Persistence Tests and Backend Swappability¶
Concept Position¶
flowchart TD
family["Python Programming"] --> program["Python Object-Oriented Programming"]
program --> module["Module 06: Persistence, Serialization, and Schema Evolution"]
module --> concept["Persistence Tests and Backend Swappability"]
concept --> capstone["Capstone pressure point"]
flowchart TD
problem["Start with the design or failure question"] --> example["Study the worked example and trade-offs"]
example --> boundary["Name the boundary this page is trying to protect"]
boundary --> proof["Carry that question into code review or the capstone"]
Read the first diagram as a placement map: this page is one concept inside its parent module, not a detached essay, and the capstone is the pressure test for whether the idea holds.
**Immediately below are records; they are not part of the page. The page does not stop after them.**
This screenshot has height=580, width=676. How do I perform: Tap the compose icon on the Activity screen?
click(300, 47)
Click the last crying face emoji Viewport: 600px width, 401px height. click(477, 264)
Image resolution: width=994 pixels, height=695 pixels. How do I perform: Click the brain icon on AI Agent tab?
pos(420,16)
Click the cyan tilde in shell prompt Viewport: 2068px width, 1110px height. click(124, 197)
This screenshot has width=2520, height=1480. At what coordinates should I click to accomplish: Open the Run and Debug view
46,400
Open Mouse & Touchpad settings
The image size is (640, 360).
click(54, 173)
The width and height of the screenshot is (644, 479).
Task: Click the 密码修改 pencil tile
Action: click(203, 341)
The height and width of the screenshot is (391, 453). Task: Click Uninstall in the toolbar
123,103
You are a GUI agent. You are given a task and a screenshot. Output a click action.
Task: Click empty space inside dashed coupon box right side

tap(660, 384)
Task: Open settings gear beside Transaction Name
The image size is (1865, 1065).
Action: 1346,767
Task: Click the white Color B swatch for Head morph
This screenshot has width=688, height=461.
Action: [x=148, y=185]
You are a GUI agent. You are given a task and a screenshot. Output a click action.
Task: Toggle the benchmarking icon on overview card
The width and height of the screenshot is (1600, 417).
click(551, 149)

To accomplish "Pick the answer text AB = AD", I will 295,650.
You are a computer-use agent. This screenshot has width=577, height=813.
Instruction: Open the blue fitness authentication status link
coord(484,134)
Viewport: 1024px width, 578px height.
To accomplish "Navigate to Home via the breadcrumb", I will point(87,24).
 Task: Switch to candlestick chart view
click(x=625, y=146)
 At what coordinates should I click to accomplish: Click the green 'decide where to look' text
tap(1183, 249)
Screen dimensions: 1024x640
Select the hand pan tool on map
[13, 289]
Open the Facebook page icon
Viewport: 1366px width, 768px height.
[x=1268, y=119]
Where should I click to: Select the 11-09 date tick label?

Read the second diagram as the working rhythm for the page: name the problem, study the example, identify the boundary, then carry one review question forward.
Purpose¶
Verify repository behavior as a contract so backend changes do not silently alter domain semantics.
1. Repository Contracts Need Executable Proof¶
If you promise that every repository implementation:
- preserves invariants,
- detects stale writes,
- round-trips aggregates faithfully,
then those promises need tests that every backend must pass.
2. Contract Tests Beat One-Off Happy Paths¶
Write backend-agnostic tests once, then run them against:
- an in-memory repository
- a file-backed repository
- a database-backed repository
That gives you storage flexibility without semantic drift.
3. Test Real Failure Modes¶
Focus on behaviors that often change across backends:
- missing aggregate semantics
- duplicate identity handling
- version conflicts
- codec mismatch
Do not stop at “save then load works once.”
4. Swappability Has a Cost¶
Not every backend deserves full interchangeability. Sometimes backend differences are real and should appear in separate contracts. Swappability is valuable only when the shared contract is honest.
Practical Guidelines¶
- Write backend-independent repository contract tests.
- Include corruption, conflict, and missing-object cases.
- Share fixtures across implementations to keep expectations aligned.
- Split contracts when backend capabilities truly differ.
Exercises for Mastery¶
- Write one repository contract test and run it against two implementations.
- Add a failure case for a stale save or malformed stored payload.
- Decide whether one backend-specific behavior belongs in the shared contract or outside it.